The Office of Strategic Services (OSS) was created on June 13, 1942 by President Franklin D. Roosevelt who understood America's need for an intelligence service similar to Britain's Special Operations Executive (SOE).  Its director was Major General William "Wild Bill" Donovan, a World War I Medal of Honor winner, the only person win our nation's four highest military honors, and the father of the CIA and US Special Forces.  Donovan previously served as Coordinator of Information (COI), a predecessor organization to OSS, a position to which he had been appointed by Roosevelt in 1941. 

Prior to his appointment at COI, Donovan served as an informal advisor to Roosevelt.  Although unlikely allies given their political differences, Roosevelt and Donovan shared a common belief in the threat posed to America by Nazi Germany and recognized that the United Stated needed the capability to conduct unconventional warfare.  Thus was born the OSS, a unique intelligence organization that would have a lasting impact on the national security of the United States during and after World War II.  Even today, techniques first developed by the OSS are still in use by the US intelligence and special forces communities.
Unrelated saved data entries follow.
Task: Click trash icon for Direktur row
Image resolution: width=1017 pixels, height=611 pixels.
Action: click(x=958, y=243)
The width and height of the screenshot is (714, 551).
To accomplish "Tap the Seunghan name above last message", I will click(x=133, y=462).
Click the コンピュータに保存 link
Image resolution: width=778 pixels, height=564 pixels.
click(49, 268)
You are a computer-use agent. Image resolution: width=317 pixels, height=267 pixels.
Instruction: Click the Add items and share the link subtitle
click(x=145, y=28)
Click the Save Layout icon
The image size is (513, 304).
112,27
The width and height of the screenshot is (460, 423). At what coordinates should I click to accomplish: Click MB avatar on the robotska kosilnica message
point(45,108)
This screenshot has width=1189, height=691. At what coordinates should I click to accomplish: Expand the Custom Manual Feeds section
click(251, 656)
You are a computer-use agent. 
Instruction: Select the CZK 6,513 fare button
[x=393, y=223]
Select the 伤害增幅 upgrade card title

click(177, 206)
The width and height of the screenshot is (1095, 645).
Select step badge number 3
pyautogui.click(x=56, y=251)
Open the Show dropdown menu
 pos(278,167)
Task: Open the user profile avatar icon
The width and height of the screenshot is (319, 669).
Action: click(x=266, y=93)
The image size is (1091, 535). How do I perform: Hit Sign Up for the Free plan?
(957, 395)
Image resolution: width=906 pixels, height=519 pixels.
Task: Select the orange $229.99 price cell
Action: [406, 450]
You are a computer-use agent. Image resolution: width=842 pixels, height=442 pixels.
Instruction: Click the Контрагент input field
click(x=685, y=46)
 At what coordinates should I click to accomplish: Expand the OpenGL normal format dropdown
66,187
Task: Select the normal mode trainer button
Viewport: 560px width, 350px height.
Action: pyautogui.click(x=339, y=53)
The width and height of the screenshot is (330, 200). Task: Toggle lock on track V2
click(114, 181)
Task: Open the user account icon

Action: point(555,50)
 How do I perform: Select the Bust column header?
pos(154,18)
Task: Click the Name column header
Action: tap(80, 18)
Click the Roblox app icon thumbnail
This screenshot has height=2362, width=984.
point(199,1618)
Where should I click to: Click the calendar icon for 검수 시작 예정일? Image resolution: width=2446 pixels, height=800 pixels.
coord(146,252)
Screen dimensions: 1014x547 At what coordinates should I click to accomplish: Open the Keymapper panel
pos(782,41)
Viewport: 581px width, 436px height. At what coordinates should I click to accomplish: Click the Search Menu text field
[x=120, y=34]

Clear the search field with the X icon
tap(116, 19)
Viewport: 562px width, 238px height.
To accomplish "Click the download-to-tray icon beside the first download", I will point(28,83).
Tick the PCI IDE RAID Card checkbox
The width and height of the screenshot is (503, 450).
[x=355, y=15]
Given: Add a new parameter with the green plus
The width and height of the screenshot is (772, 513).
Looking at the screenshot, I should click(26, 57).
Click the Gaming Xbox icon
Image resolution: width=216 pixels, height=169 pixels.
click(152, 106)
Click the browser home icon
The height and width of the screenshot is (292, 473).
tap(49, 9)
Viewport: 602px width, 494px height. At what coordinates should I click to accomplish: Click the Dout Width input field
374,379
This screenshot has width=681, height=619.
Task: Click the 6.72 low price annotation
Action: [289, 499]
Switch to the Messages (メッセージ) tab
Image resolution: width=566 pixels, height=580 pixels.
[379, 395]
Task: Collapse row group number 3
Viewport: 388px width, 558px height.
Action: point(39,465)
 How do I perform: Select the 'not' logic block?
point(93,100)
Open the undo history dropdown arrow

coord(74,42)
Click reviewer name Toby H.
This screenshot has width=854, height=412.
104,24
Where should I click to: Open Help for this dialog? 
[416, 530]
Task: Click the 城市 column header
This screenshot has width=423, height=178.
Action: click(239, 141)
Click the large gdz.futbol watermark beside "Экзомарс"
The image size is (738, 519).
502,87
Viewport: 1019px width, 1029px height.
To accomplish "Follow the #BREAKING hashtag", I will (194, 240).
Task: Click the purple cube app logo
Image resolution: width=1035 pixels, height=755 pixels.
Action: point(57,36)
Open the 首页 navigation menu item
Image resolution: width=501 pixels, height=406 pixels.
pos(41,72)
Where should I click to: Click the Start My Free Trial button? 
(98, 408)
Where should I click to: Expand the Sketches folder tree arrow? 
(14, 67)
In his farewell address, Donovan described the OSS as an "unusual experiment."

OSS was a perfect reflection of General Donovan's character and leadership skills: creative, visionary, brave, innovative, highly intelligent, experimental, a potent combination of brawn, brawn and bravado.  He recruited an incredible array of talent from diverse backgrounds and gave them the freedom to accomplish difficult tasks using their imagination.  Donovan encouraged OSS personnel to take risks - he described it as "calculated recklessness" - and constantly reminded OSS personnel that "you can't succeed without taking chances."  He led by example, taking the same risks himself that he asked of others. He disdained bureaucracy and conventional thinking.  His primary focus was to develop effective means to defeat the enemy.  No idea was out of bounds. 

OSS veteran Fisher Howe said it best:  "If you define leadership as having a vision for an organization, and the ability to attract, guide and motivate followers to fulfill that mission, you have Bill Donovan in spades."  

Although the OSS was disbanded by President Harry Truman in 1945, its remarkable legacy will never be forgotten.